Myer Rosenblum (2025)

Myer (they/them) is a Brooklyn-based memory worker, facilitator, crisis counselor, and community gardener.

With over 9+ years of experience in organizing, facilitation, and nonprofit management, Myer’s work is primarily rooted in direct, hands-on community care—including LGBTQ+ suicide de-escalation and crisis counseling, abortion access case management, abolitionist arts education, and neighborhood-based food sovereignty.

Myer began collecting oral histories as a senior in high school, interviewing elders at their hometown community center. In the intervening years, Myer has woven together narratives across a wide range of lived histories, documenting stories and leading collaborative workshops with residents of gentrifying neighborhoods in Richmond, VA, teens in juvenile detention, and trans millennials coming of age on the internet (among others).

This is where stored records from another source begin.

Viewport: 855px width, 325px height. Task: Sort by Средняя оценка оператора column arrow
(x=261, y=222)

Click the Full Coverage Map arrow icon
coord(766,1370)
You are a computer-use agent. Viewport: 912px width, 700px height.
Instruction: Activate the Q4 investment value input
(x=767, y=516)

In pursuit of libratory ways to repurpose the archive as a community resource, Myer has returned to memory work over the last year and a half. Their current projects include a collection of pre-2000 images of top surgery scars, an investigation of the trans nude across art history, and a digital archive of 1990s–2000s transgender/transsexual personal webpages.

While at OHMA, Myer plans to continue their practice of memory as a tool for social change, uplifting themes of trans identity, bodily autonomy, and speculative archives.

Myer holds a B.A. in American Studies and Gender & Sexuality Studies from the University of Richmond, where they were awarded the prestigious Oldham Scholarship and graduated Summa Cum Laude. They currently live in Crown Heights, Brooklyn, which sits on the unceded ancestral homelands of the Lenape people.